- [Exercise tasks]:
1. Check each statement against the fiction-craft passage and answer yes or no, quoting the words of the passage that settle it. (a) In "Real Estate," the protagonist takes up recreational pistol-shooting after crows infest the house. (b) The pilot's station director is based in Marsh Harbour. (c) The passage calls "show-don't-tell" an axiom that is often overused.
2. Carry the fiction-craft passage forward, starting after its final sentence.
--- Start of Quoted passage ---
And you know, maybe even then, come to think of it: Paradoxes or quirks or some other form of multidimensionality that is conceived specifically to provide a narrative payoff like this are often successful, but they are successful in a formulaic, college-literary-magazine sort of way. In order for these facets to really pay off, in the sense of making a serious contribution to the form, the reader must be taken to a new level of understanding by them. Universality gets the character’s foot inside the reader’s sympathies, but dimensionality is what makes the character’s plight not just unique but important.

One of my favorite examples of this point-counterpoint approach is that of Lorrie Moore’s maestro short-story, “Real Estate,” in which an empty-nester housewife in a sputtering marriage passively agrees to her husband’s plan to buy and renovate a tumbledown mansion in the middle of a soulless housing development. Doesn’t get a lot more universal than that, surely, but when the house is infested with crows the protagonist takes up recreational pistol-shooting. All this while a young man on the other side of town displaces his rage at his crumbling romance by breaking into peoples’ houses and forcing them to sing songs. When, during his break-in to the fourth or fifth house, he hears a loud crack—as if someone had knocked something heavy from a bookcase—it is only as he senses himself losing his balance and tumbling forward toward the floor that we realize exactly whose house this is, and what has just happened. Fucking brilliant. (The dialogue-as-power-exchange box is checked, too, if you’re keeping score at home: The conversations between the protagonist and her husband are fraught with lines like, “This is the house. I can’t believe you don’t see it.”)

Keeping these paradoxes relevant is about economy, too—indeed more than any other single aspect of fiction is about economy. The oft-overused axiom “show-don’t-tell” finds its purchase in fleshing character dimensionality, since it is the attribute of story construction of which the writer is likely to be the most conscious and most agenda-driven, and thus at greatest risk of resorting to telling. We have to “get” that the characters are multifaceted and interesting, without being told that they are interesting.

In an accident report I’ve been reading, the pilot of a twin-prop flight to the Bahamas finds himself in a life-and-death emergency after one of the engines spins out and disintegrates. The landing officer in Marsh Harbour patches him through to his station director in Fort Lauderdale, who tells him to “apply best-climb power, bank to the good engine, stay calm and fly the airplane.” To which the pilot replies that he “has already done all of those things.” …Is it just me, or can you almost see the out-of-date hairdo, the mirrored sunglasses, the shag mustache? The fumbled, poorly concealed panic? I mean, gosh: all he said was that he’d already done all of those things—why is it so revealing of his character? Because it’s both compact and unexpected: instinctively we were waiting for him to say something more akin to, “Okay, is there anything else you can tell me,” not bleep-you-very-much.
--- End of Quoted passage ---
--- Start of Information supplied ---
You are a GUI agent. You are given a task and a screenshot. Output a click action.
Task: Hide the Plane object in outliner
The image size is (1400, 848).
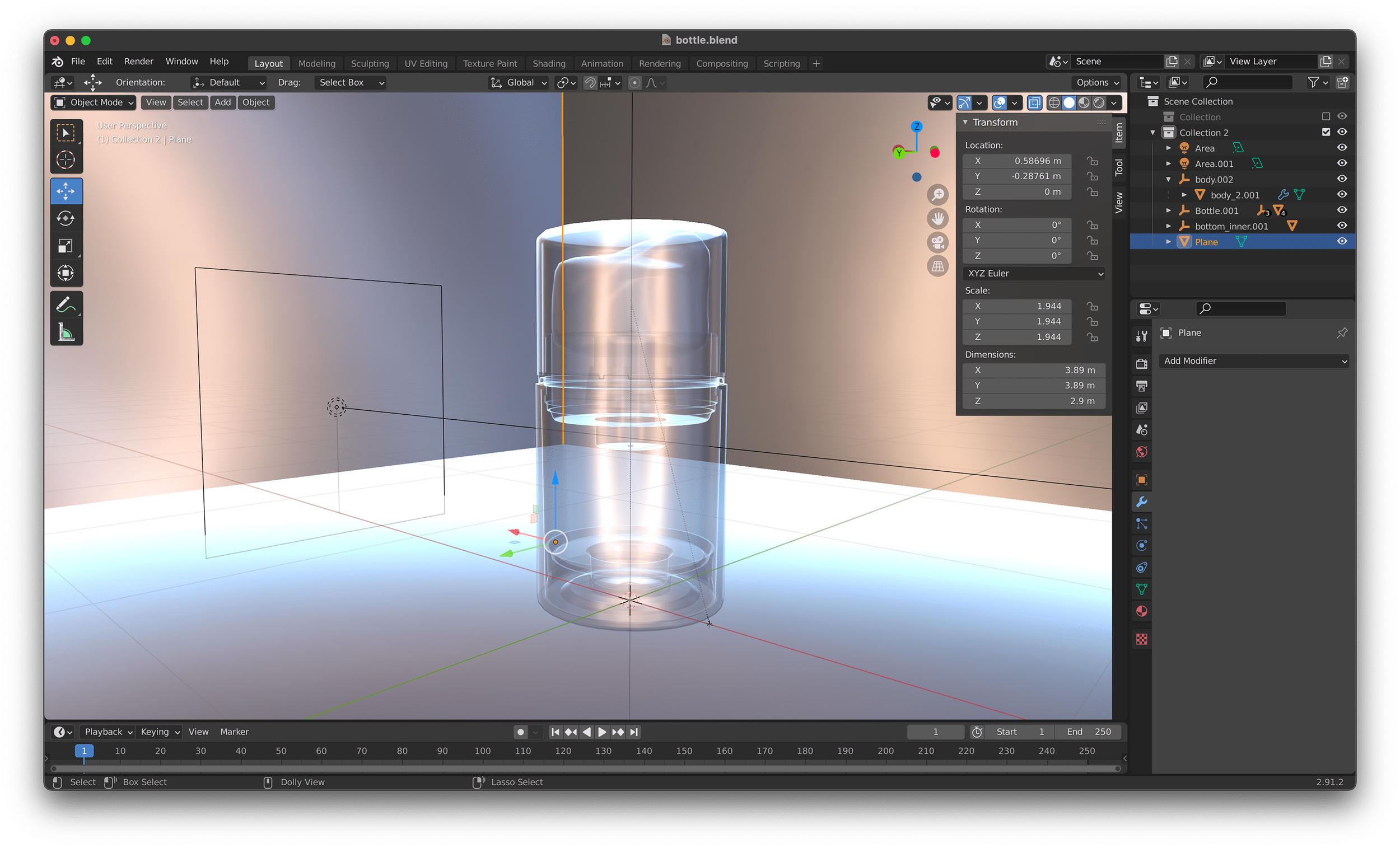pos(1341,241)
--- End of Information supplied ---
- [Task-by-task answers]:
1.
(a) Yes: "when the house is infested with crows the protagonist takes up recreational pistol-shooting."
(b) No: "patches him through to his station director in Fort Lauderdale."
(c) Yes: "The oft-overused axiom “show-don’t-tell”."

2.
Indeed if it can be accomplished, the best way to map these three aspects of character—the universality, the power imbalances, and the paradoxes—would seem to be to figure out the paradoxes even before the power issues, and let the power issues take care of themselves organically as a direct result. I am at this very moment mired in an unpleasant conflict with someone whose own eclectic backstory contributes every bit as much to his decision metric as mine does to mine, and—here’s the thing—it is precisely because of our quirky backstories that the two of us find ourselves in such protracted conflict. I never had a problem with the guy until I had a reason to know anything about how different his past experiences are from mine.


Readiness-to-be-Transformed

To this point it wouldn’t seem that all this thinking about characters has contributed much of anything new, but it is this question of sequence where it would seem that things started to get real for me in my thinking about all of this. Having built a recipe that starts with presentation of a universal character in a universal situation, layers-on paradoxes, and proceeds to dialogue that is all about power, the table would now seem to have more-or-less set itself for something big to be placed directly on it, and for peoples’ unique differences to signal the reader that not everyone will be leaving with all of his chips. The differential transformability of the key players—the acute issue that will form the pivot of the entire story—is something that would under this rubric happen not because I had set myself to writing that story, but because, at the end of the day, that’s the only thing that could happen between to these people.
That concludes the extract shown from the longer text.